§ Texte source:
▼

Le manque de personnalité n'est que la capacité de prendre tout pour vrai et tout pour faux. Avec une telle lecture, l'individu s'oblige à mener la réflexion jusqu'à atteindre ses limites pour ensuite prendre des décisions qui permettent d'avancer d'un cran, puis reprendre la réflexion en tenant compte des nouvelles données acquises. La définition que les gens "ordinaires/normaux" - les croyants chevronnés en ce que la psychanalyse apporte comme résultats - ont de la personnalité consiste à réduire l'Homme à une machine à accumuler les expériences, et qui, une fois ses sens stimulés, suit un comportement bien précis et unique à l'individu. Il y a donc cette unicité que nous cherchons tous à atteindre par notre manière d'être et notre façon d'imposer une image de nous, un masque, et qu'on nomme "personnalité". Je pense que nous sommes devant un cas concret et constant de la "mauvaise foi" de l'être humain. Les individus qui prétendent avoir forgé leur personnalité cherchent désespérément à trouver une cohérence dans l'incohérence. Leur passé étant aujourd'hui à portée de main, il est plus simple de le modeler, et le remodeler pour en sortir une interprétation cohérente (sans ou avec peu d'anomalies et de contradictions) qui sera projetée au présent et parfois même au futur proche. Rappelons-leur alors que le futur est incertain par définition. Comment peut-on présumer dans ce cas trouver une cohérence dans ce qui est incertain? Le passé qui semble aujourd'hui cohérent n'est-il pas le futur d'un passé antérieur? Est-ce vraiment la bonne voie pour atteindre une connaissance de soi?

- 1 -

Il y a une phrase qu'on entend souvent et il me semble intéressent de l'étudier: "Je suis ce que je suis et il faut comprendre que je ne peux pas être autre chose que ce que je suis!".

On entend souvent ce genre de phrases lorsque la personne en question atteint ses limites dans la réflexion, et espère ainsi mettre fin à toute critique de la part de l'autre. Nous savons tous que ce genre de phrases n'a rien de vrai. Ce qui peut nous sembler vrai dans une situation peut très bien passer pour faux dans une autre. Ce qui prouve pour moi que nous ne sommes pas "ce que nous sommes", mais ce que nous décidons d'être. La seule vérité que nous pouvons espérer posséder ne peut être ailleurs que dans la décision que nous prenons à l'instant même ou nous agissons. Ni avant, ni après.

▲

§ Données fournies:
▼

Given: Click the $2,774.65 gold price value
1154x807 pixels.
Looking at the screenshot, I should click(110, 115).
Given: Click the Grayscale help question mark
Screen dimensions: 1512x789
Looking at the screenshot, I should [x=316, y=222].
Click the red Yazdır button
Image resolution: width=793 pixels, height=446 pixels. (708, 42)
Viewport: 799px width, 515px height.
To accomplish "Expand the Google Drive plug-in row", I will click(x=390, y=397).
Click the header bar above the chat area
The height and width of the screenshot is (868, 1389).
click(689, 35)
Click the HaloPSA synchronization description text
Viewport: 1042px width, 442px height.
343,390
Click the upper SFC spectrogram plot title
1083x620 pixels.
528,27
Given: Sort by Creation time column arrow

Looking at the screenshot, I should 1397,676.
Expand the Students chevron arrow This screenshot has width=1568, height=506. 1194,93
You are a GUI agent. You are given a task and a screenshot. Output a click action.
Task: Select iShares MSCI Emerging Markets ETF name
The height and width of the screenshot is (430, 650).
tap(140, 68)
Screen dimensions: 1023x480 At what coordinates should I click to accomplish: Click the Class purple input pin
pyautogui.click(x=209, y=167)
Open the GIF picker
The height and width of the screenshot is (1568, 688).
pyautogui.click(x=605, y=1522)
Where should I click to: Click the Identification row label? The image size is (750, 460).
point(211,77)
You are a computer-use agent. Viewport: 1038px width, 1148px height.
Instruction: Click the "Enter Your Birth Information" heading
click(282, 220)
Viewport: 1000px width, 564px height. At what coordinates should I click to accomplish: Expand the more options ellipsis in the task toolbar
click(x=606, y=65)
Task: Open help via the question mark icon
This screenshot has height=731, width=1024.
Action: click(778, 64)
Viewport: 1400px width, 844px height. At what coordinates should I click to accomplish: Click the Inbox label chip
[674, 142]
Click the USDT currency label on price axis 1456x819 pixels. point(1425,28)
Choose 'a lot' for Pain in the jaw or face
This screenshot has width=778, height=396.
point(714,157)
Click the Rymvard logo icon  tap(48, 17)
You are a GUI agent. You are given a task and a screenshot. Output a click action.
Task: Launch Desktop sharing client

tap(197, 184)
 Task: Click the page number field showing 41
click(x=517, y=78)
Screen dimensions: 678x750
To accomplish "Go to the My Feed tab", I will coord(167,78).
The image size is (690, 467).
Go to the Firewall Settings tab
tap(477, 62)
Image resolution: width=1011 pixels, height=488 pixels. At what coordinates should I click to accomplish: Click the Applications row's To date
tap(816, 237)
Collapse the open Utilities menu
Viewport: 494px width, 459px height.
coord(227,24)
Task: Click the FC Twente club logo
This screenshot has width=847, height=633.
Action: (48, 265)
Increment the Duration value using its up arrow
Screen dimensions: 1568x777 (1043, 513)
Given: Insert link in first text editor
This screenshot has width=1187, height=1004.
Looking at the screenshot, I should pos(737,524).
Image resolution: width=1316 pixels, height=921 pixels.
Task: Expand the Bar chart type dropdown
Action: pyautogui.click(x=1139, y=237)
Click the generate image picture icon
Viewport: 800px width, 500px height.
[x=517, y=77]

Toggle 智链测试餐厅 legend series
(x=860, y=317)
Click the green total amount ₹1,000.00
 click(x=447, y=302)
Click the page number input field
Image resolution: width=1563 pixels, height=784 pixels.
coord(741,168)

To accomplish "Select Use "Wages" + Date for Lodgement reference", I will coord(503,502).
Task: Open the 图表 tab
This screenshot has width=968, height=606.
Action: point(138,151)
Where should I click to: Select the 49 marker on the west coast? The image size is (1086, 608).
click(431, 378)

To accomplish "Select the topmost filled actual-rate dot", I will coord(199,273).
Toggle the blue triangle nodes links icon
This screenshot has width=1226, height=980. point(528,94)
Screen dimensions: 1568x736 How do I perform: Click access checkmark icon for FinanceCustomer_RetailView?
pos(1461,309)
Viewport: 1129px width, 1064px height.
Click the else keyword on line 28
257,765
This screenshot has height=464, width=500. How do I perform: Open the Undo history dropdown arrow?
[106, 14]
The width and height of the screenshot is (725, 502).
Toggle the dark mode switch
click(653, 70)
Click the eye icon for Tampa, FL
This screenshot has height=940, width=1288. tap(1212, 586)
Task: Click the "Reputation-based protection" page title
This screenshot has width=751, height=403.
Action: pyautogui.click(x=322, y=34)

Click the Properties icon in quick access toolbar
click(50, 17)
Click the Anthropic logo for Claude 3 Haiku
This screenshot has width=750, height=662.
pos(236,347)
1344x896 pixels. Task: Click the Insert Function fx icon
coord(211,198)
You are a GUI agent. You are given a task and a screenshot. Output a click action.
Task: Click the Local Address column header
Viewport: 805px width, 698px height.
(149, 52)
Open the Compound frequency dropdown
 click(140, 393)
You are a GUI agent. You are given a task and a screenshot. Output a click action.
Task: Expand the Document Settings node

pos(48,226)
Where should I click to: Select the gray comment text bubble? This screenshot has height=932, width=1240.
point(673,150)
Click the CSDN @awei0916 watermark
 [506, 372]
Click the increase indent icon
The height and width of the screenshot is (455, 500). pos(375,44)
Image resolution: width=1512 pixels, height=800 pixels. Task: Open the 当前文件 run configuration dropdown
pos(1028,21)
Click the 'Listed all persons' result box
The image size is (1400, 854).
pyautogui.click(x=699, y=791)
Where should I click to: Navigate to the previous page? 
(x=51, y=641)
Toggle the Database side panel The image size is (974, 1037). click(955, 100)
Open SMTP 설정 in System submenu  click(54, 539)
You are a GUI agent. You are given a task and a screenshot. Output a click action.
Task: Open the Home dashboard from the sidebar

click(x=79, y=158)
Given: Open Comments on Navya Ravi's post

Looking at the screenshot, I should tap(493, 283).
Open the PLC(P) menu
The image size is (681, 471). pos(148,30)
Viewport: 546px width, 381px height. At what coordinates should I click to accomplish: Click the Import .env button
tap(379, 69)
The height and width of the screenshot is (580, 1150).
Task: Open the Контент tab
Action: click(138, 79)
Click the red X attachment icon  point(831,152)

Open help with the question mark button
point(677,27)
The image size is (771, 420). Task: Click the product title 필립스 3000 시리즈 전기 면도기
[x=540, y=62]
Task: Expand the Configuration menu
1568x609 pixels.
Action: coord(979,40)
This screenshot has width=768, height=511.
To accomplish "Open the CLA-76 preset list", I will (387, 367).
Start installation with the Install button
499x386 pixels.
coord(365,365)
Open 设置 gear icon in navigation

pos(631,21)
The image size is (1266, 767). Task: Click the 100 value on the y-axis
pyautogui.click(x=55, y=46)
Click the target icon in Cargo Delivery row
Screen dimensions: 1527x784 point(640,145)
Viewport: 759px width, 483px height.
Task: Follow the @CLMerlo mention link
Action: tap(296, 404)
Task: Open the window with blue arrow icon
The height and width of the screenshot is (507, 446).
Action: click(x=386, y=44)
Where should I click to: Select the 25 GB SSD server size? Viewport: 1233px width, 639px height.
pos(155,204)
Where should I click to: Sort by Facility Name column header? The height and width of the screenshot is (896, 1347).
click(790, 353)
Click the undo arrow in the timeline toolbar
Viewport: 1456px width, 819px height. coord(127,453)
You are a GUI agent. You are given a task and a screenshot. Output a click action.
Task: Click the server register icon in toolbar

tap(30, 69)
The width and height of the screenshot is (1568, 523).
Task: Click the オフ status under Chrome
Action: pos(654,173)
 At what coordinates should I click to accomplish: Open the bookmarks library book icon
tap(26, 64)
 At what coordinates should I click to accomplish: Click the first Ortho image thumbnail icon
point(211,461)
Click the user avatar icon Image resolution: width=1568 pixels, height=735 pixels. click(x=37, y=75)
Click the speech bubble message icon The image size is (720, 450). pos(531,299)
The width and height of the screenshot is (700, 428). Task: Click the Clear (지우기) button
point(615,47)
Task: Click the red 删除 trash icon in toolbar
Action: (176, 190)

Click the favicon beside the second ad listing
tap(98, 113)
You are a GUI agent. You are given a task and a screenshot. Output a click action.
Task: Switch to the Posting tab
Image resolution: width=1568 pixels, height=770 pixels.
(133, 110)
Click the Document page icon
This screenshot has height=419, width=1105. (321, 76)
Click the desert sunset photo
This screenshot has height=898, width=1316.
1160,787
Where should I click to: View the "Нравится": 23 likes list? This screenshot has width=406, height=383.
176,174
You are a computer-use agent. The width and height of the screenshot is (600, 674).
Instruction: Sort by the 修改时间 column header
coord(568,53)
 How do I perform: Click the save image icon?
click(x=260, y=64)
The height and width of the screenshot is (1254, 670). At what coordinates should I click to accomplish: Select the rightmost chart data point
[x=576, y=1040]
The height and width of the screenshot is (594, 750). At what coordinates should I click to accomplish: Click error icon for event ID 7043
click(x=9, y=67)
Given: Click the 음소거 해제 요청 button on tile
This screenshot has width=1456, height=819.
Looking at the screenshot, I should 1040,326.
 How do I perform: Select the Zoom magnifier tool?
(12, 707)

▲

§ Consignes:
[a] Recopiez fidèlement le passage du texte sur la personnalité qui s'ouvre sur les mots contenant "Il y a une phrase" et se clôt sur "avant, ni après.".
[b] D'après le texte sur la personnalité, à quoi la définition des gens « ordinaires/normaux » réduit-elle l'Homme ?
Les items proviennent d'une autre source que le texte.

§ Réponses dans l'ordre:
[a]
Il y a une phrase qu'on entend souvent et il me semble intéressent de l'étudier: "Je suis ce que je suis et il faut comprendre que je ne peux pas être autre chose que ce que je suis!".

On entend souvent ce genre de phrases lorsque la personne en question atteint ses limites dans la réflexion, et espère ainsi mettre fin à toute critique de la part de l'autre. Nous savons tous que ce genre de phrases n'a rien de vrai. Ce qui peut nous sembler vrai dans une situation peut très bien passer pour faux dans une autre. Ce qui prouve pour moi que nous ne sommes pas "ce que nous sommes", mais ce que nous décidons d'être. La seule vérité que nous pouvons espérer posséder ne peut être ailleurs que dans la décision que nous prenons à l'instant même ou nous agissons. Ni avant, ni après.

[b] À une machine à accumuler les expériences.